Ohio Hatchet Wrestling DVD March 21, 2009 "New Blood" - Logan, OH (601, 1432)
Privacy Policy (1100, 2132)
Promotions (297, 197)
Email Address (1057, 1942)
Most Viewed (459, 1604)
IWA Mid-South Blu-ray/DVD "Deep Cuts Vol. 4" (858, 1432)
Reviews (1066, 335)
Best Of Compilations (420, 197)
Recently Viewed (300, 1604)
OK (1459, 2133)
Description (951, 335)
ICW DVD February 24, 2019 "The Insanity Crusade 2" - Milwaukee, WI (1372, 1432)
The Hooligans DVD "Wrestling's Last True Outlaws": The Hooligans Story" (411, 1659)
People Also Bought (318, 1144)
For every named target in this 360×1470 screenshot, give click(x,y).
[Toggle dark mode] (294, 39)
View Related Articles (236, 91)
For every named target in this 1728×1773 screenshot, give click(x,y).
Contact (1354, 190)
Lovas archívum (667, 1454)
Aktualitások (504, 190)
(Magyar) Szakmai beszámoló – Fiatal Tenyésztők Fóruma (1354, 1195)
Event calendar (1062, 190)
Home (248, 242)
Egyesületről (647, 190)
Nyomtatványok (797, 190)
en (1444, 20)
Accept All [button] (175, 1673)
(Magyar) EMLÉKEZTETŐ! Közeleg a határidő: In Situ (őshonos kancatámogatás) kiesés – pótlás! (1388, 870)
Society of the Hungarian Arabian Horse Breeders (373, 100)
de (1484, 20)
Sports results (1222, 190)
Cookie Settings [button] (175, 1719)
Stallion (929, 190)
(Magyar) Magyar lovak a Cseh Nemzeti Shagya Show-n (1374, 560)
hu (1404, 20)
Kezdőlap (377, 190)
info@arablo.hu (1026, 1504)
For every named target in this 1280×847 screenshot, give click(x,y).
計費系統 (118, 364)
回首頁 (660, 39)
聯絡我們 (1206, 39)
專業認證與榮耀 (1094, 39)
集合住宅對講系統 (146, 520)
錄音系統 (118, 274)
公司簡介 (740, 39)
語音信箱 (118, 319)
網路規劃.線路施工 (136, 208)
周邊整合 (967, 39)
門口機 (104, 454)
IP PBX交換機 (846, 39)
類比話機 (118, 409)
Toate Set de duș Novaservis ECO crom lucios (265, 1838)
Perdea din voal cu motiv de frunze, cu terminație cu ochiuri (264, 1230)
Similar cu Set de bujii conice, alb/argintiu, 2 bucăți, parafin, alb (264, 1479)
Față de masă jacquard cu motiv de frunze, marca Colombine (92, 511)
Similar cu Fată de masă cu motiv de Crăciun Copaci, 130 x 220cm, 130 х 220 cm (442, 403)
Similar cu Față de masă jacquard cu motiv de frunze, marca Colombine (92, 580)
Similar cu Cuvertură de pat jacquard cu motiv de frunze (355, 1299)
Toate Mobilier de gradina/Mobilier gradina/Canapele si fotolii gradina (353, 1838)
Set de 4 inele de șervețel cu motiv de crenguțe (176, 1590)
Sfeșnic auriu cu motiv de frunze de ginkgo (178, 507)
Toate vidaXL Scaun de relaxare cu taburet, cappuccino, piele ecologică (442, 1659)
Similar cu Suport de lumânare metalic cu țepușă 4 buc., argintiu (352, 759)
____
[Exercise goal] Would you transcribe all of the data, keeping each line exact?

[Solution for this problem]
Ohio Hatchet Wrestling DVD March 21, 2009 "New Blood" - Logan, OH (601, 1432)
Privacy Policy (1100, 2132)
Promotions (297, 197)
Email Address (1057, 1942)
Most Viewed (459, 1604)
IWA Mid-South Blu-ray/DVD "Deep Cuts Vol. 4" (858, 1432)
Reviews (1066, 335)
Best Of Compilations (420, 197)
Recently Viewed (300, 1604)
OK (1459, 2133)
Description (951, 335)
ICW DVD February 24, 2019 "The Insanity Crusade 2" - Milwaukee, WI (1372, 1432)
The Hooligans DVD "Wrestling's Last True Outlaws": The Hooligans Story" (411, 1659)
People Also Bought (318, 1144)
For every named target in this 360×1470 screenshot, give click(x,y).
[Toggle dark mode] (294, 39)
View Related Articles (236, 91)
For every named target in this 1728×1773 screenshot, give click(x,y).
Contact (1354, 190)
Lovas archívum (667, 1454)
Aktualitások (504, 190)
(Magyar) Szakmai beszámoló – Fiatal Tenyésztők Fóruma (1354, 1195)
Event calendar (1062, 190)
Home (248, 242)
Egyesületről (647, 190)
Nyomtatványok (797, 190)
en (1444, 20)
Accept All [button] (175, 1673)
(Magyar) EMLÉKEZTETŐ! Közeleg a határidő: In Situ (őshonos kancatámogatás) kiesés – pótlás! (1388, 870)
Society of the Hungarian Arabian Horse Breeders (373, 100)
de (1484, 20)
Sports results (1222, 190)
Cookie Settings [button] (175, 1719)
Stallion (929, 190)
(Magyar) Magyar lovak a Cseh Nemzeti Shagya Show-n (1374, 560)
hu (1404, 20)
Kezdőlap (377, 190)
info@arablo.hu (1026, 1504)
For every named target in this 1280×847 screenshot, give click(x,y).
計費系統 (118, 364)
回首頁 (660, 39)
聯絡我們 (1206, 39)
專業認證與榮耀 (1094, 39)
集合住宅對講系統 (146, 520)
錄音系統 (118, 274)
公司簡介 (740, 39)
語音信箱 (118, 319)
網路規劃.線路施工 (136, 208)
周邊整合 (967, 39)
門口機 (104, 454)
IP PBX交換機 (846, 39)
類比話機 (118, 409)
Toate Set de duș Novaservis ECO crom lucios (265, 1838)
Perdea din voal cu motiv de frunze, cu terminație cu ochiuri (264, 1230)
Similar cu Set de bujii conice, alb/argintiu, 2 bucăți, parafin, alb (264, 1479)
Față de masă jacquard cu motiv de frunze, marca Colombine (92, 511)
Similar cu Fată de masă cu motiv de Crăciun Copaci, 130 x 220cm, 130 х 220 cm (442, 403)
Similar cu Față de masă jacquard cu motiv de frunze, marca Colombine (92, 580)
Similar cu Cuvertură de pat jacquard cu motiv de frunze (355, 1299)
Toate Mobilier de gradina/Mobilier gradina/Canapele si fotolii gradina (353, 1838)
Set de 4 inele de șervețel cu motiv de crenguțe (176, 1590)
Sfeșnic auriu cu motiv de frunze de ginkgo (178, 507)
Toate vidaXL Scaun de relaxare cu taburet, cappuccino, piele ecologică (442, 1659)
Similar cu Suport de lumânare metalic cu țepușă 4 buc., argintiu (352, 759)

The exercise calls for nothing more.